Richard Sessions’ second novel, Gregory’s Anomaly, published by Lucky Bat Books, is a medical thriller exploring public, religious and family reactions to a shocking discovery that challenges our thinking about our evolutionary family tree. In a book that stays apace with new findings in science, Sessions takes us on a mind-expanding and suspenceful ride.
Has a new branch been added to the Homo sapiens family tree?
Six-month old Gregory Shenko defies traditional scientific thinking when an electroencephalogram (EEG) reveals extremely high voltages coming from an oversized lesion in his brain. When the university doctors caring for Gregory experience violent episodic headaches and claim the episodes somehow stem from Gregory’s brain “anomaly,” the academic and public controversies explode and speculation runs rampant. Could another line of hominid have survived the evolutionary process or are the reports merely a hoax?

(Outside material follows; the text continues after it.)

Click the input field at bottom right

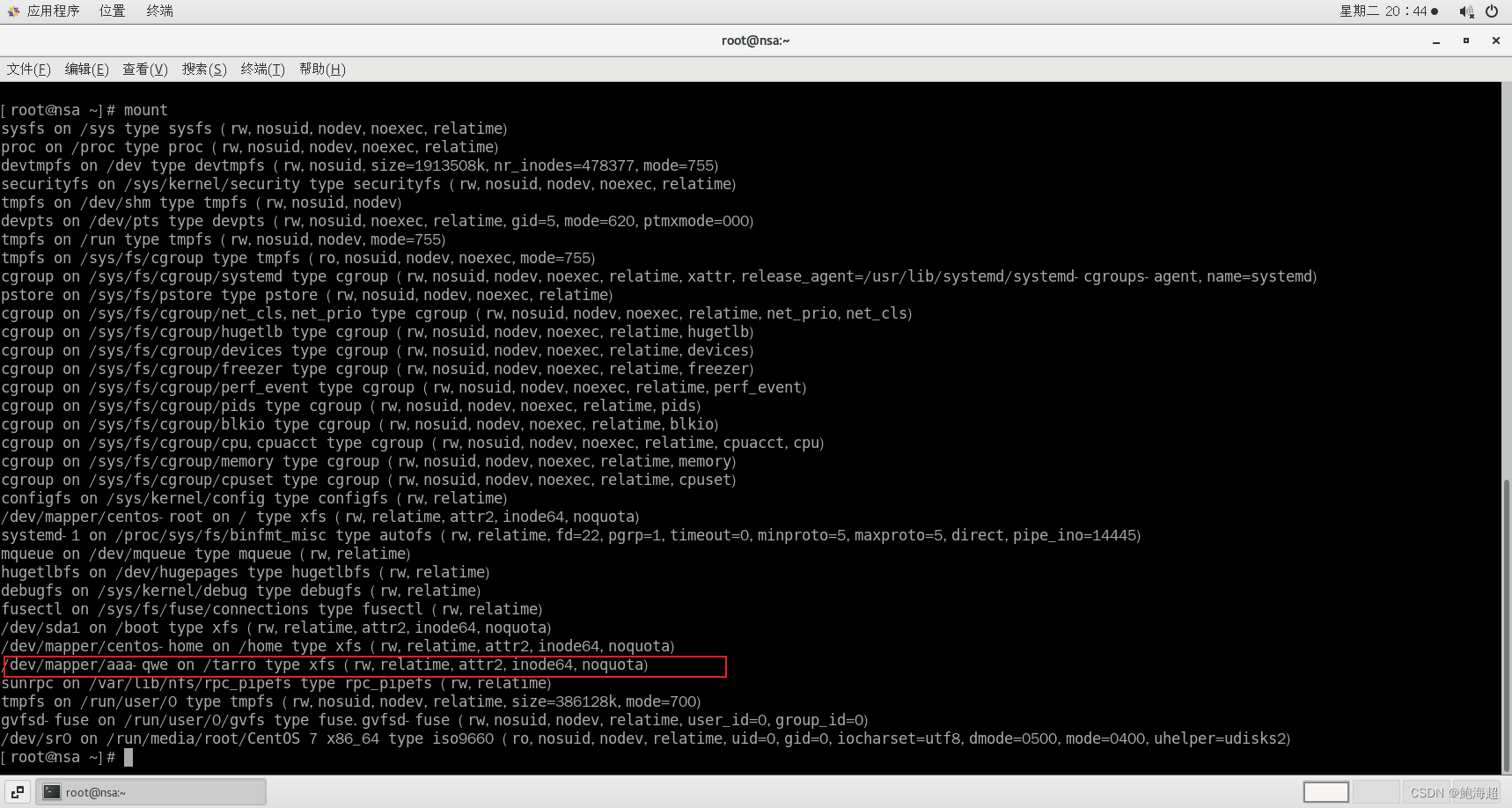1327,791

Public reaction drives Gregory, his mother, and his pediatrician into hiding. Years later, an adolescent misadventure brings the Neanderthal-appearing Gregory back into the public’s attention and the world must decide: What makes a human “human”?

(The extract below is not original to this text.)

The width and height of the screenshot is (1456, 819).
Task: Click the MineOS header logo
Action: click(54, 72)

Richard Sessions’ first novel, Island Woman, was published in 1997, and the ebook published by Lucky Bat Books in 2013. This historical fiction novel takes place in the early 1700’s off the west coasts of the Americas. Abbie Spence, a recent graduate of Reed College, is put back in time against her will and encounters Chumash Indians, Spanish warships, hacienda landowners, and much more during the time when Spain controlled the New World. The author was inspired to write this book based on his sailing experiences to the Channel Islands off the coast of Santa Barbara.

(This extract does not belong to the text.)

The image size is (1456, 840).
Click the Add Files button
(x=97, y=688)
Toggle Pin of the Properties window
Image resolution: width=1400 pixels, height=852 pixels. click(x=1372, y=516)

A fourth-generation Californian, Richard Sessions grew up and attended college in the San Joaquin Valley. After a stint as an intelligence officer in the U.S. Navy, he moved to Los Angeles and received a Master’s degree from USC before taking a position at UCLA in pediatric research administration involving “high risk” infants. He held other senior administrative positions working closely with medical scientists and engineers while obtaining a second Master’s degree from UCLA.
After 19 years he was recruited by a neuroscience institute at Oregon Health & Science University in Portland, Oregon. Eleven years later, he co-founded a couple of start-up biotechnology companies. All of these scientific and academic experiences provided grist for Gregory’s Anomaly, which Sessions calls his academic medical thriller.